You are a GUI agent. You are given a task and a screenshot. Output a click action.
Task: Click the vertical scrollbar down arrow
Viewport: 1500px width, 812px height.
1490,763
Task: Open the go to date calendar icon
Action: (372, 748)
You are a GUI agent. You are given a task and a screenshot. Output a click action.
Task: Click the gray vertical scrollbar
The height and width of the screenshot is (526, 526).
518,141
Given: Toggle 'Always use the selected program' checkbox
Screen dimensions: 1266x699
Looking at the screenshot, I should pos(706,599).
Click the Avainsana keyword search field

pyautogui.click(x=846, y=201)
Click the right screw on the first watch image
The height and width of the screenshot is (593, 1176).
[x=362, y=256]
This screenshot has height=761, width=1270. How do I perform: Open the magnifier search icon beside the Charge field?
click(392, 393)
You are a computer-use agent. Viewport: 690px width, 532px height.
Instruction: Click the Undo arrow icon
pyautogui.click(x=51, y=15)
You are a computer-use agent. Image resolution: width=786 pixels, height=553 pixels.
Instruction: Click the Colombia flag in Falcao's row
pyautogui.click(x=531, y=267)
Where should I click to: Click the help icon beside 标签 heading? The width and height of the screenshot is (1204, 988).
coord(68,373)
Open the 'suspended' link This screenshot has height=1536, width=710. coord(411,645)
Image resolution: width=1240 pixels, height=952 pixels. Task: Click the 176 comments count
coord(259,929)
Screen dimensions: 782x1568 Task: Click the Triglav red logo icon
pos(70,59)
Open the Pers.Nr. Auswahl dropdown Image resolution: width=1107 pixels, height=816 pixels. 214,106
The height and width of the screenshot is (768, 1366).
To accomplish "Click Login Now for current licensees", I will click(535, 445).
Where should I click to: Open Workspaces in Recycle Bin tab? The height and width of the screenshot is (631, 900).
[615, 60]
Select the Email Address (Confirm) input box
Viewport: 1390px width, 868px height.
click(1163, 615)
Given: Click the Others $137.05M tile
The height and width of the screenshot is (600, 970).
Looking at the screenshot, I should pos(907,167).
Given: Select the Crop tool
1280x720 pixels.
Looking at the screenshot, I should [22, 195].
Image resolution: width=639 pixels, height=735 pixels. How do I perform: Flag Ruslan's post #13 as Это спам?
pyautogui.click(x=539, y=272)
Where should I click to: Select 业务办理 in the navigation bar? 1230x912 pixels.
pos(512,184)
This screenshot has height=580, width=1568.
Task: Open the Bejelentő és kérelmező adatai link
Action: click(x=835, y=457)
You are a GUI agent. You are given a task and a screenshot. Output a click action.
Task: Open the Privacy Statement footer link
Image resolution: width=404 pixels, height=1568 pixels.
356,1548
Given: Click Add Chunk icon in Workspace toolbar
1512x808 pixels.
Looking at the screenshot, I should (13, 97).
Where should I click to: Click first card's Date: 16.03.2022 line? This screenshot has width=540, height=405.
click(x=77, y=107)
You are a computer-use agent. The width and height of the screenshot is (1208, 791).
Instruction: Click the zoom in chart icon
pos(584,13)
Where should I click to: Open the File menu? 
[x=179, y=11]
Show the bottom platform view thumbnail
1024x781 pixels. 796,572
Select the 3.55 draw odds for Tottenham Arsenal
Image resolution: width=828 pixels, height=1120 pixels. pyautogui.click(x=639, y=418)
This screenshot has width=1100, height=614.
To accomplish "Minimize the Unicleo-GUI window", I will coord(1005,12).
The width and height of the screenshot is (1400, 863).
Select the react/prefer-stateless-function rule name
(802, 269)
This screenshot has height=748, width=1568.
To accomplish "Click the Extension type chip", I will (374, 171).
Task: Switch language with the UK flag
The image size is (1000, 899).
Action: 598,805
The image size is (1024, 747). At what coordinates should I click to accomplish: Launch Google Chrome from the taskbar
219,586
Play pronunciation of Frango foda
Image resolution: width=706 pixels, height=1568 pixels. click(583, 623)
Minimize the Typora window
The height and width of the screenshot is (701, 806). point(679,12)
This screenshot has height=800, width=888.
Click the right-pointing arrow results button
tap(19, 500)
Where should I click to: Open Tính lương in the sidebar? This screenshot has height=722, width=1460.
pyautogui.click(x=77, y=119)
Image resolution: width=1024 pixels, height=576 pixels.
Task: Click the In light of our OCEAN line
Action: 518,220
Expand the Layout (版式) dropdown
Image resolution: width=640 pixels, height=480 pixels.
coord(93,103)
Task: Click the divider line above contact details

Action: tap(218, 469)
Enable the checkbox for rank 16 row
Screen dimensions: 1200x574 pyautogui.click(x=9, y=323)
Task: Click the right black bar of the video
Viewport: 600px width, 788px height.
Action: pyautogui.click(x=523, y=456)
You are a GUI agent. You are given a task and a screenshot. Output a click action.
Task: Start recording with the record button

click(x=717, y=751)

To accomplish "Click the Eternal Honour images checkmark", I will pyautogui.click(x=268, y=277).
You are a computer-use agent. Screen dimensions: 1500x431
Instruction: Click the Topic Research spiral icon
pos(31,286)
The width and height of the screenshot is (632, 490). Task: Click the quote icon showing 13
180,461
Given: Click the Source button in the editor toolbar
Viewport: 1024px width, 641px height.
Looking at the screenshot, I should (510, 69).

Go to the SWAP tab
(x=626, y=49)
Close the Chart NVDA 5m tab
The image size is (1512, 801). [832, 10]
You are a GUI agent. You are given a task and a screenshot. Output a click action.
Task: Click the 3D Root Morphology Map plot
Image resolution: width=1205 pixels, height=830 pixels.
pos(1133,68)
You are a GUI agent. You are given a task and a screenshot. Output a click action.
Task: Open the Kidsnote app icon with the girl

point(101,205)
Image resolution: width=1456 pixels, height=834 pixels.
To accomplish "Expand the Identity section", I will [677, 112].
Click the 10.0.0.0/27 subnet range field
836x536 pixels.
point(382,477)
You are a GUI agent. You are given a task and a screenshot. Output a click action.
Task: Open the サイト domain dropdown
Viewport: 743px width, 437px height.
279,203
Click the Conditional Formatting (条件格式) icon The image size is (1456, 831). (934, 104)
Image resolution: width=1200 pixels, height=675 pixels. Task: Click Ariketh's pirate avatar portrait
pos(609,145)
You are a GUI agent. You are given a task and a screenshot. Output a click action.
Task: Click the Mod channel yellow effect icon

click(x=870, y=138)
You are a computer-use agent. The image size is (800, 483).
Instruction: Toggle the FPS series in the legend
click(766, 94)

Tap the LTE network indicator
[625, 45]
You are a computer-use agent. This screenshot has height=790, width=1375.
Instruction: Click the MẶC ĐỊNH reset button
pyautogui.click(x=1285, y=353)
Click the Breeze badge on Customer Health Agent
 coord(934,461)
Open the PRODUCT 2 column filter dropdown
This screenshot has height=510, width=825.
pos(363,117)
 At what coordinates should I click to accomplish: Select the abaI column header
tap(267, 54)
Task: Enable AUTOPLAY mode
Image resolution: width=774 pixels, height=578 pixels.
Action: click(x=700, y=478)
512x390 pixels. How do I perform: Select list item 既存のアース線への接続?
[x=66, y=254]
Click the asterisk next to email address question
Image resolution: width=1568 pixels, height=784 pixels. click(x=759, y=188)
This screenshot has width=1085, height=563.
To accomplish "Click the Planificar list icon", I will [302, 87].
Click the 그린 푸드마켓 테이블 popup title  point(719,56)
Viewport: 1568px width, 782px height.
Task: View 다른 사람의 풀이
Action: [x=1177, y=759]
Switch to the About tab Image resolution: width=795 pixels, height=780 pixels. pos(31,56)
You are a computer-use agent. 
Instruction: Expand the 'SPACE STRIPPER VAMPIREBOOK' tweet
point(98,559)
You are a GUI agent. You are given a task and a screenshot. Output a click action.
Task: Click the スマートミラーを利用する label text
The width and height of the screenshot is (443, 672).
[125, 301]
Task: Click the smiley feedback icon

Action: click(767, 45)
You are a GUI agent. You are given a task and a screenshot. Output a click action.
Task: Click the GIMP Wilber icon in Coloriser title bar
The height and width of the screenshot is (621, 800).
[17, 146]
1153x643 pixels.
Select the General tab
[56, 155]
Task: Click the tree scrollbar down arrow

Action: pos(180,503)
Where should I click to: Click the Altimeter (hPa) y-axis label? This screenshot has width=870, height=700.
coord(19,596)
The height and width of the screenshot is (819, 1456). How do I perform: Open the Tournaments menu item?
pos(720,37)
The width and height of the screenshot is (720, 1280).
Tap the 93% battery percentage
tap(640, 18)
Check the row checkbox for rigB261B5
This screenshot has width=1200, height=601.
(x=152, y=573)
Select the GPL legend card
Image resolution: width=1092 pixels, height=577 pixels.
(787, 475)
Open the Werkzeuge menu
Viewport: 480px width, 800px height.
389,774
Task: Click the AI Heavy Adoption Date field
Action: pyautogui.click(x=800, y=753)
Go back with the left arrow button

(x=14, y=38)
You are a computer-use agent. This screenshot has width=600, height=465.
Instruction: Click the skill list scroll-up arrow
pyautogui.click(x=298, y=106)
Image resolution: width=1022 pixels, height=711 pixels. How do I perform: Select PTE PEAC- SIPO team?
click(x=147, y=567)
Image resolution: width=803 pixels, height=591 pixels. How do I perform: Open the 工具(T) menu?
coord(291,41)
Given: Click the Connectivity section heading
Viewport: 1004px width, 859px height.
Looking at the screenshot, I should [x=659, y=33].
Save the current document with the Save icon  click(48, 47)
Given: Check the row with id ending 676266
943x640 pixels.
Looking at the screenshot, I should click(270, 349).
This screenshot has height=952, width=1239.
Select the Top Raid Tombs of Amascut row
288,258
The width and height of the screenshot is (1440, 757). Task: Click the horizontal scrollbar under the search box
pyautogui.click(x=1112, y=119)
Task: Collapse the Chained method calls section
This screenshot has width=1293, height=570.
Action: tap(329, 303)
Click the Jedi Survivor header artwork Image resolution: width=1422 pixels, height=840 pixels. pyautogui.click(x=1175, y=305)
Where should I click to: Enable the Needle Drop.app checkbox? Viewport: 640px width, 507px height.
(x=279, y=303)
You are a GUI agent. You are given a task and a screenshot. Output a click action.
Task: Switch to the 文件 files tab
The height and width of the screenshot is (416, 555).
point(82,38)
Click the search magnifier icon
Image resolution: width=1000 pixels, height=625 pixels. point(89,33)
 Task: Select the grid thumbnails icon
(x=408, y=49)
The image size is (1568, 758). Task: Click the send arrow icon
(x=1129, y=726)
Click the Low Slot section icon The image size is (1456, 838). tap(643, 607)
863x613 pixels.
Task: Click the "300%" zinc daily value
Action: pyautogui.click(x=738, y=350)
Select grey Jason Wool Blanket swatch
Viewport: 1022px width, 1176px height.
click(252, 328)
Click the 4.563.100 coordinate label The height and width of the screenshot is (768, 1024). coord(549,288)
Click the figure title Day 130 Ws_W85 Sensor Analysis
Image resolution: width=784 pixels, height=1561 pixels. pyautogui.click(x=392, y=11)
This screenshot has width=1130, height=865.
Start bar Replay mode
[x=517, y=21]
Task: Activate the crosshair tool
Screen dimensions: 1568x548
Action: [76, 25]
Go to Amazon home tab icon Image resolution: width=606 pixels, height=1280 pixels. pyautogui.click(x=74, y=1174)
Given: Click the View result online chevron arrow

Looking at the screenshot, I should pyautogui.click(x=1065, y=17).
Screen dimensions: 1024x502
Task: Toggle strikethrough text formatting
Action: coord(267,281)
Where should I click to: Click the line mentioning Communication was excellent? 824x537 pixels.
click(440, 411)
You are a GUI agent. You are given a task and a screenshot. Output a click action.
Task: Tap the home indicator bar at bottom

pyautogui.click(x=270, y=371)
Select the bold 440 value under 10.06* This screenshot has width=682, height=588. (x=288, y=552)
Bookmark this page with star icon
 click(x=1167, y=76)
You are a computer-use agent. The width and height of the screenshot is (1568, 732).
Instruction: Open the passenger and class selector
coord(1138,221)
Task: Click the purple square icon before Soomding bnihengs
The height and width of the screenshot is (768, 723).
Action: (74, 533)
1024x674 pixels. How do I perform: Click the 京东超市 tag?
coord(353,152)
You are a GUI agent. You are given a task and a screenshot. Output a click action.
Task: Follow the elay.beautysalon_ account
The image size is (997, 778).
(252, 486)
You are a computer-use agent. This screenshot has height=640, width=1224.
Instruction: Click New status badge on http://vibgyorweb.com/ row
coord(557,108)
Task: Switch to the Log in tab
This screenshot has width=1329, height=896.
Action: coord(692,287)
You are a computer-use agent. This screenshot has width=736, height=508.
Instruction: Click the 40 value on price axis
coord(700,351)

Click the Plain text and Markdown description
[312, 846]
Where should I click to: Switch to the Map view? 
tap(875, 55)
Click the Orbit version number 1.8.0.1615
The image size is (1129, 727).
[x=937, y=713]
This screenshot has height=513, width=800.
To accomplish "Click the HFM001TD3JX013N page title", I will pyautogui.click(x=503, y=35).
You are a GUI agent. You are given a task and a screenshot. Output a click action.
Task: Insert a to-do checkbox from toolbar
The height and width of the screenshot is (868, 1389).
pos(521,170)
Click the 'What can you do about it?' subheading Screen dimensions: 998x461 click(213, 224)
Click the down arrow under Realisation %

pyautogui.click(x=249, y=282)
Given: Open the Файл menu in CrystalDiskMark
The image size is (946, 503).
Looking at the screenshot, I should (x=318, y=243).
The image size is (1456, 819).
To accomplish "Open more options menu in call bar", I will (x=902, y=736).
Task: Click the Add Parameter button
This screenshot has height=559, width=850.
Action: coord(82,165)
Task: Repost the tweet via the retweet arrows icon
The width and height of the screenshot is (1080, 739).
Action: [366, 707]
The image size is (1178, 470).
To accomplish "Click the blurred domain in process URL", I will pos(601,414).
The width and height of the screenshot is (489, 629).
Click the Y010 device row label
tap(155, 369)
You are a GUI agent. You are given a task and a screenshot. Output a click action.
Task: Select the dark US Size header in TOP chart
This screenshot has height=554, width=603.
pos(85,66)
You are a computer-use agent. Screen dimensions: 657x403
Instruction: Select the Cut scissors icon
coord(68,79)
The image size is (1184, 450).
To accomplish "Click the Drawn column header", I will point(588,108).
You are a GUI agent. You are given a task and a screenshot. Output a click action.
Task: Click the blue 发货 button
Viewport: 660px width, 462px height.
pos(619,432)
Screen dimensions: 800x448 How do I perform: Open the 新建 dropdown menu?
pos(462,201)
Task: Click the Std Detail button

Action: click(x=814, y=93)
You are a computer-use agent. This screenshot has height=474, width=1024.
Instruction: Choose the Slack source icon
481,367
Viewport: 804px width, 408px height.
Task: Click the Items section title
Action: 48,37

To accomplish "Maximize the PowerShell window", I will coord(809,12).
=-=-=
◆ Your assignment
Could you reproduce, exactly, every line above from the line with "Task: Click the tree scrollbar down arrow" to the line with "has width=600, height=465.", and no other line? Both ends count.

◆ Task answer
Task: Click the tree scrollbar down arrow

Action: pos(180,503)
Where should I click to: Click the Altimeter (hPa) y-axis label? This screenshot has width=870, height=700.
coord(19,596)
The height and width of the screenshot is (819, 1456). How do I perform: Open the Tournaments menu item?
pos(720,37)
The width and height of the screenshot is (720, 1280).
Tap the 93% battery percentage
tap(640, 18)
Check the row checkbox for rigB261B5
This screenshot has width=1200, height=601.
(x=152, y=573)
Select the GPL legend card
Image resolution: width=1092 pixels, height=577 pixels.
(787, 475)
Open the Werkzeuge menu
Viewport: 480px width, 800px height.
389,774
Task: Click the AI Heavy Adoption Date field
Action: pyautogui.click(x=800, y=753)
Go back with the left arrow button

(x=14, y=38)
You are a computer-use agent. This screenshot has width=600, height=465.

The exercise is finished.